Suddenly the silence was broken by Richard Derwent springing to his feet, and clapping his hands together sharply. His eyes were practically standing out of his head.
‘Would one of you please kindly tell what the hell is going on?’ he asked with heavy sarcasm, as the actors parted. ‘That is, if it’s not an inconvenience. If – you can spare the time.’
Elizabeth went to speak, but Jerome signalled her to be silent, then turned to stare at the director, his hand protectively resting on one of Elizabeth’s forearms.
‘I am kissing Miss Laurence, Richard,’ Jerome said, looking both puzzled and innocent. ‘Why?’
‘And that is what you call kissing, dear heart, is it?’
Derwent advanced on Jerome, finally standing almost on the actor’s toes as he stared maniacally up at him.
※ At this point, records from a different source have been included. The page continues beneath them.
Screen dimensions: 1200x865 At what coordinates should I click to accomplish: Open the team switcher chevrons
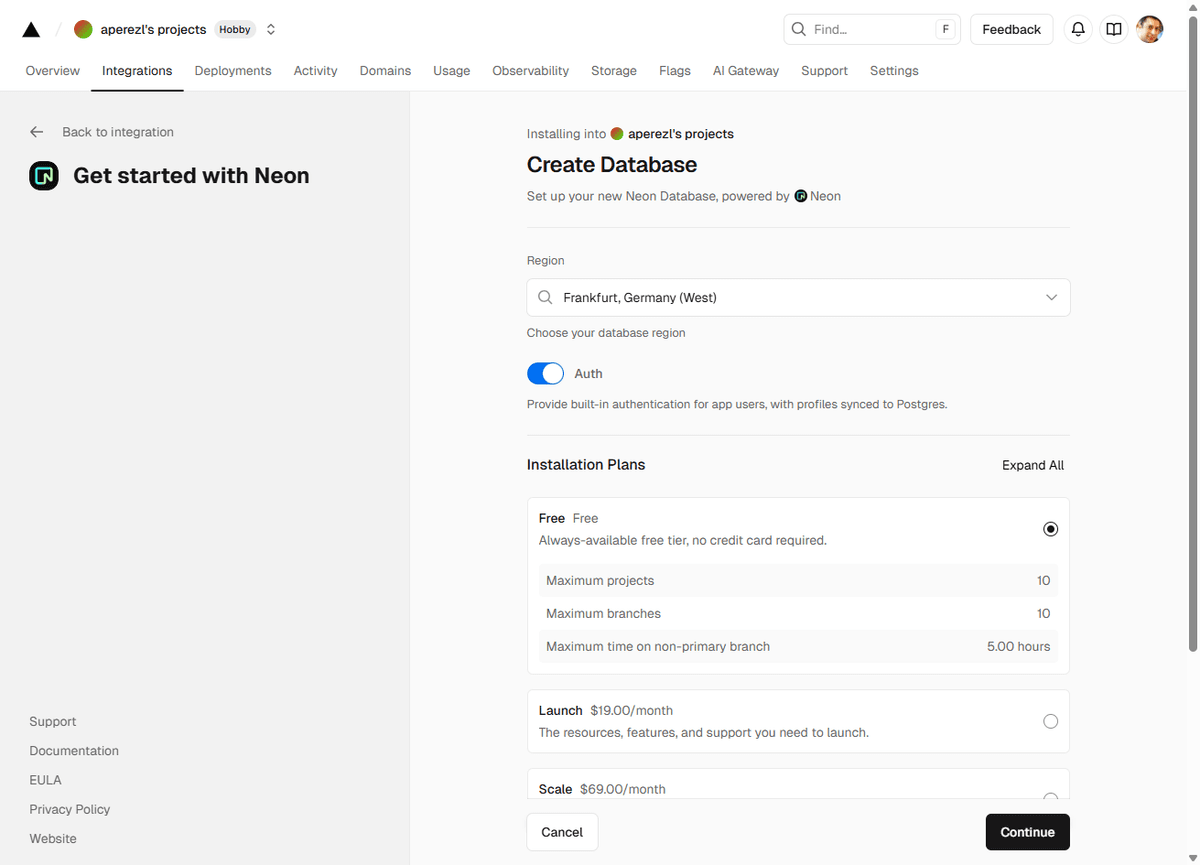click(271, 30)
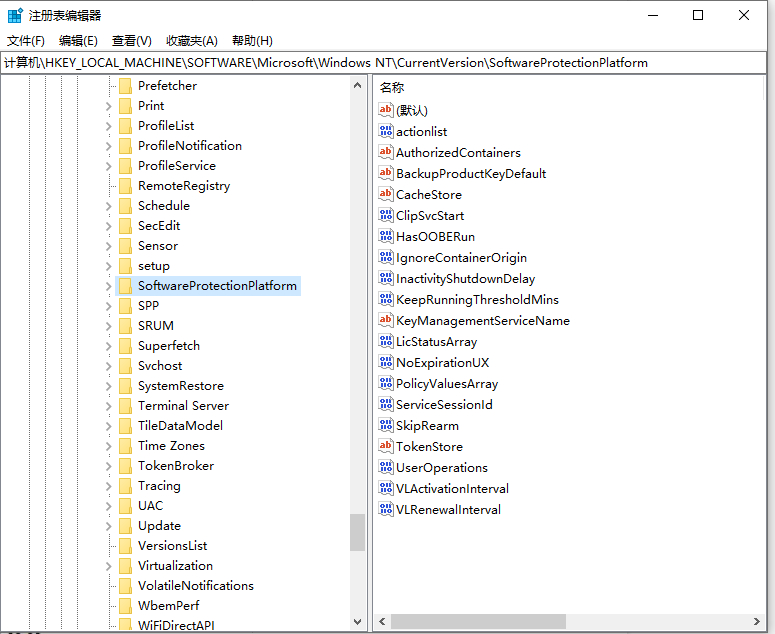Click the string icon beside BackupProductKeyDefault
Viewport: 775px width, 634px height.
coord(386,173)
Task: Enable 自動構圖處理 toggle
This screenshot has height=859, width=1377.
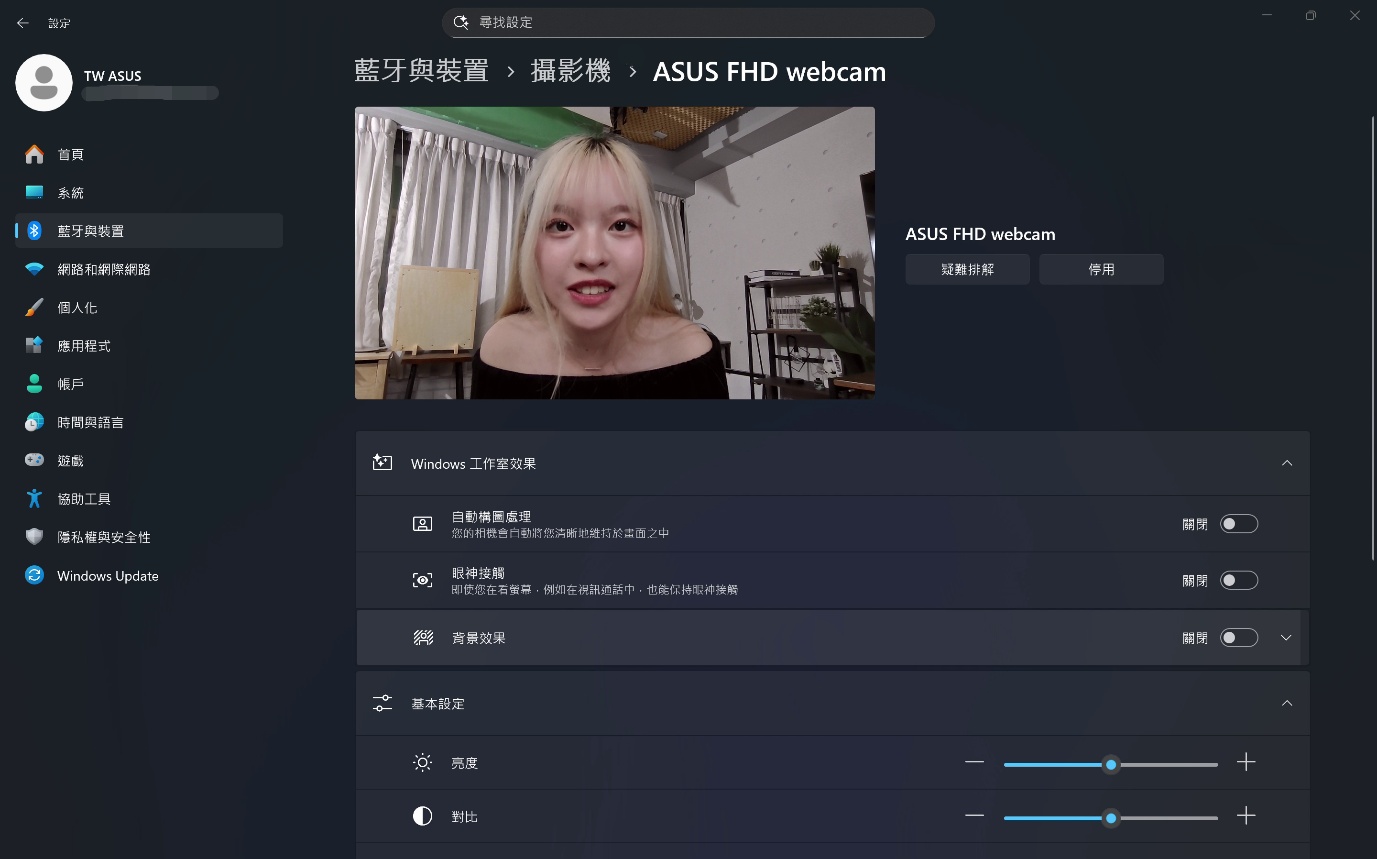Action: click(x=1238, y=523)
‘Forgive me if I’m wrong here, Richard—’ Jerome glanced
down at the script in his hand. ‘But it does say, “Paul looks at Emerald for a long, difficult moment. And then unable to resist her any longer—”’
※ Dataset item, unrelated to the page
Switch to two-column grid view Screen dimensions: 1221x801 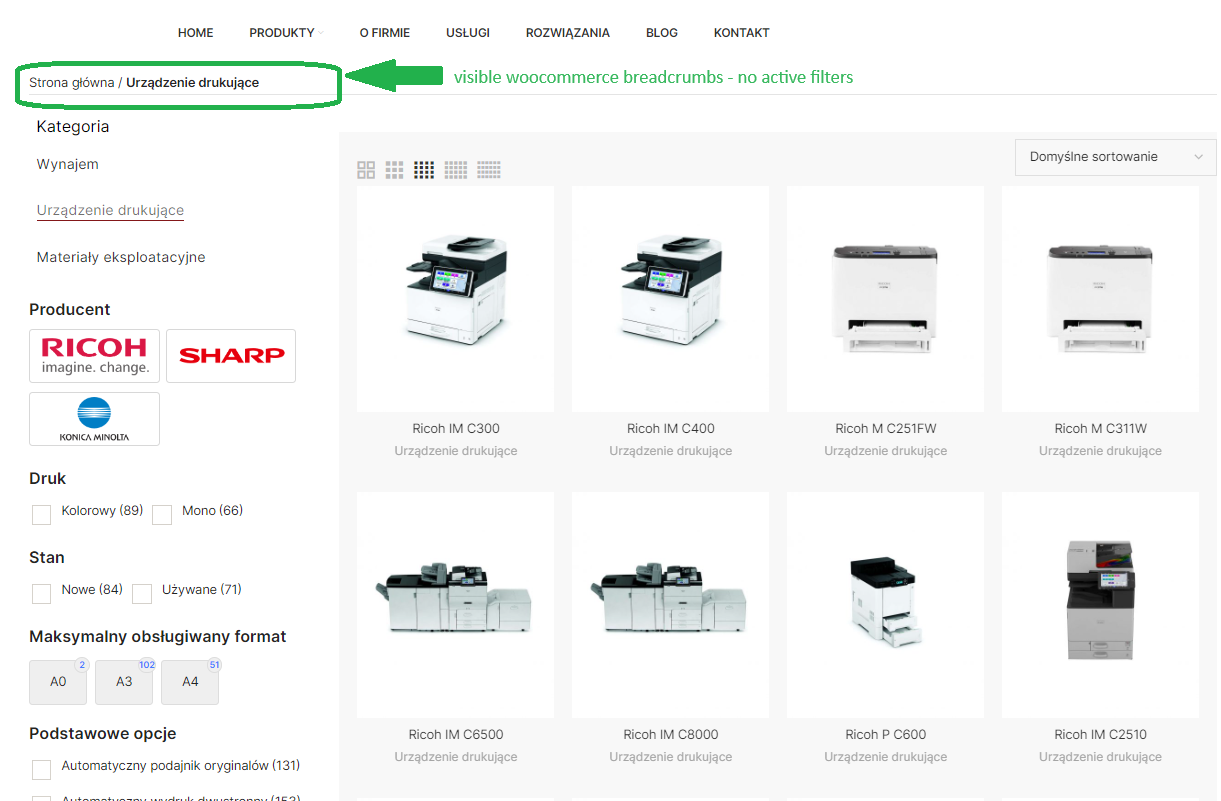(x=366, y=170)
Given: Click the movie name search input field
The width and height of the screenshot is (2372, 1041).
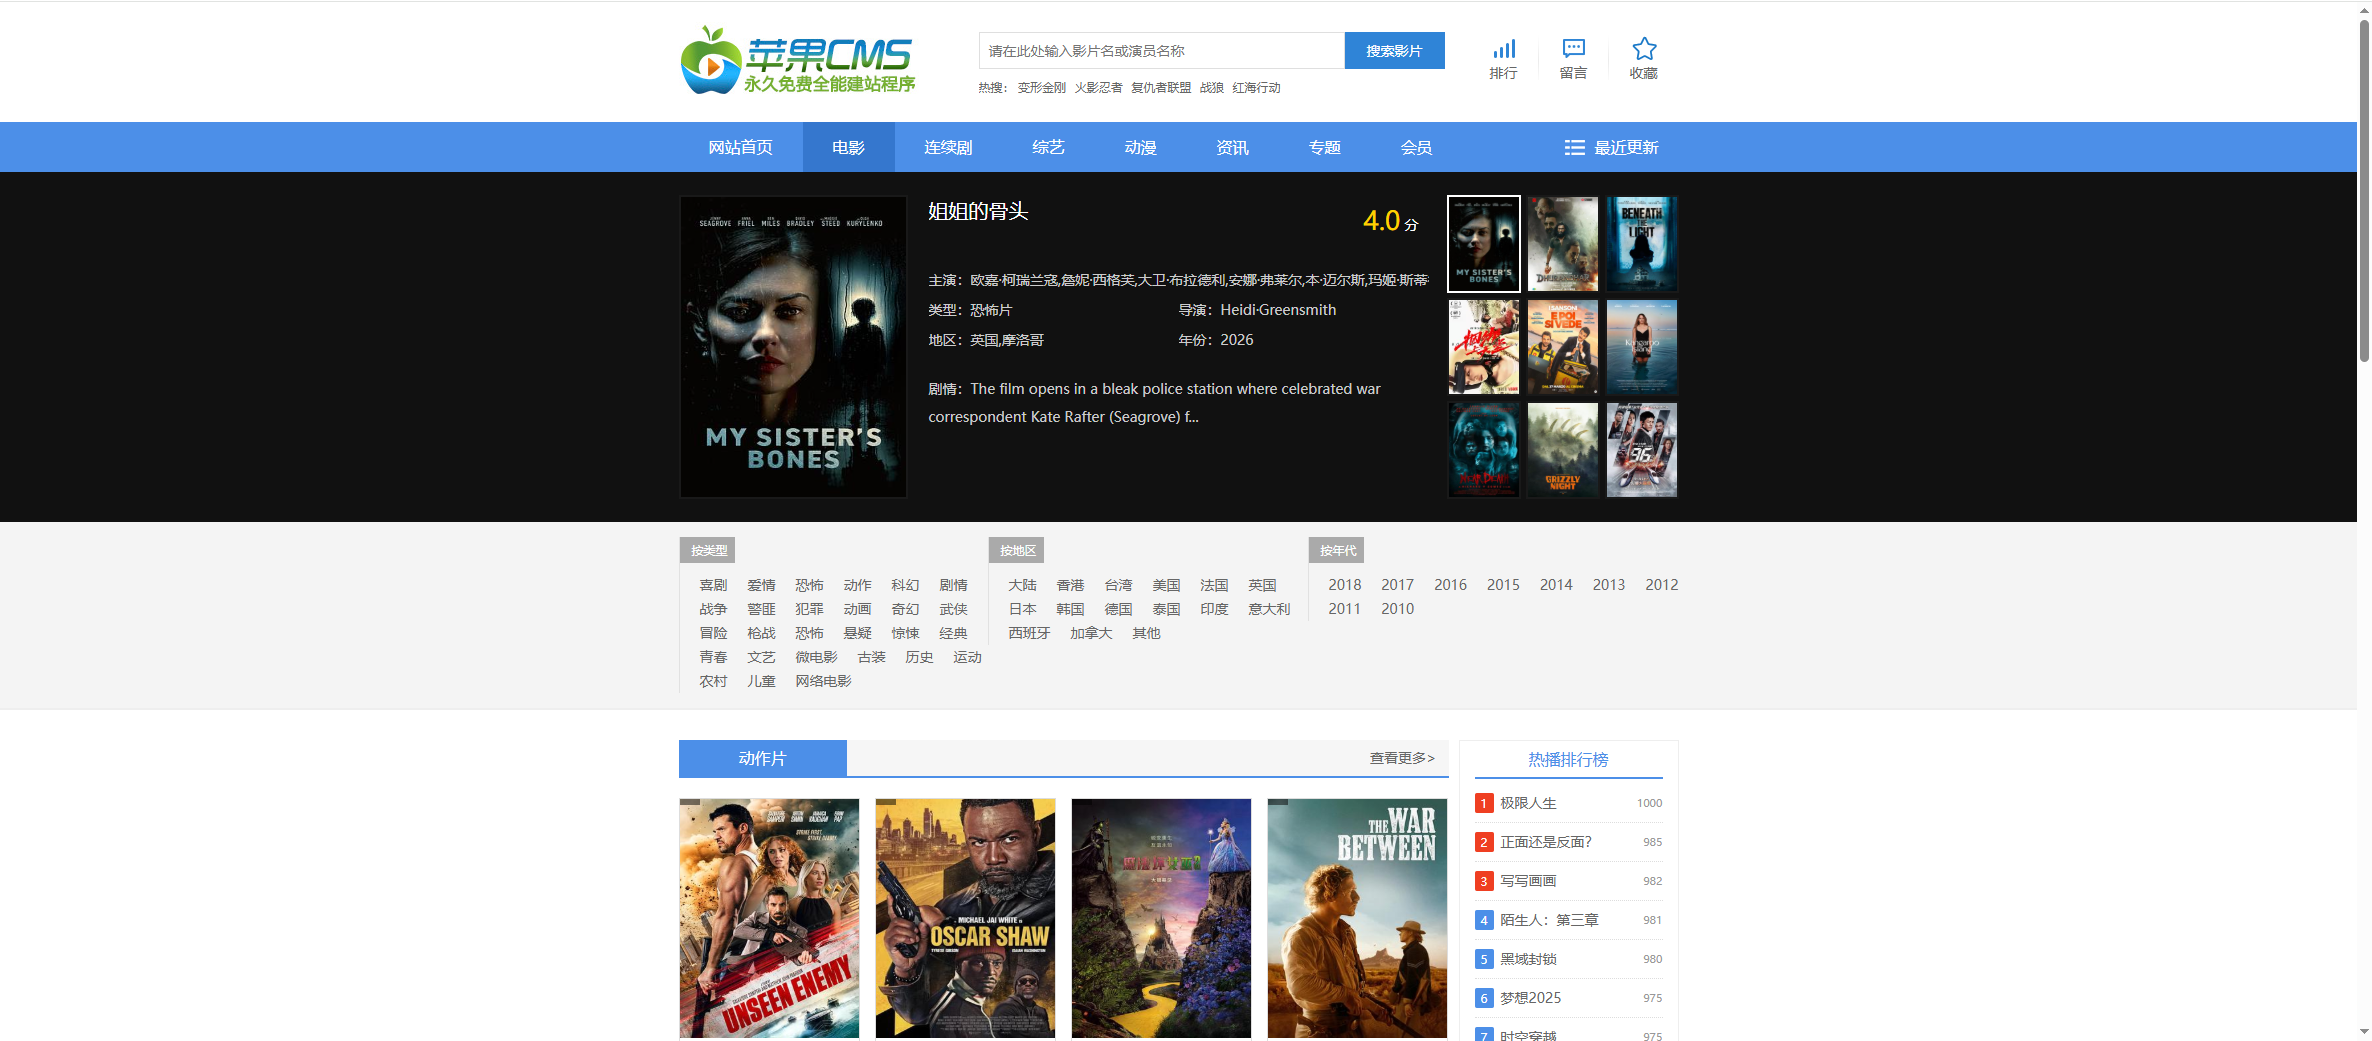Looking at the screenshot, I should [1160, 51].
‘“They kiss,”’ Elizabeth quietly volunteered.
‘Children—’ Derwent hissed at them both, ‘they may kiss, but not – like that! That is not how we kiss on-stage, duckies!’
‘If I may say so, Richard—’ Jerome began, only to be immediately interrupted.
‘No, you may not say so, ducky!’ Derwent shouted. ‘You are still wet behind your pretty little ears, heart! So you will keep quiet – and I will do the talking! And what I have to say to you is this! On-stage, when we kiss, we give what is called a stage kiss, ducky! You kiss the little lady with your top lip on her bottom lip! Or even – with your top lip below her bottom lip, savez! What you just did looks perfectly disgusting! We do not want the dear old dears passing out in the stalls now, do we?’
Jerome continued to stare at the director for a moment as if he was not quite sure of Derwent’s sanity, before turning to his co-star.
‘I’m sorry, Elizabeth,’ he said. ‘We should, of course, have discussed this between us. I do hope I didn’t embarrass you – but I’m afraid – I’m afraid I was completely caught up.’
Jerome stopped and sighed, brushing his mouth thoughtfully with the side of an index finger, as if recalling the moment and the very texture of the kiss.
‘The strange thing is,’ he went on, ‘it felt right.’
On the last word of the sentence, on the word right, he turned slowly back and fixed their director with a cold and piercing look.
‘It didn’t look right,’ Derwent muttered, after a short but significant silence.
‘Why don’t we ask the writer?’ Elizabeth suddenly asked brightly. ‘Oscar?’ she called in her pretty, light voice.
‘Oscar is not directing this play,’ Derwent hissed. ‘I happen to be the director.’
‘Of course you do, Richard,’ Elizabeth purred. ‘And Oscar happens to be the writer. Oscar dear, did you see how we kissed?’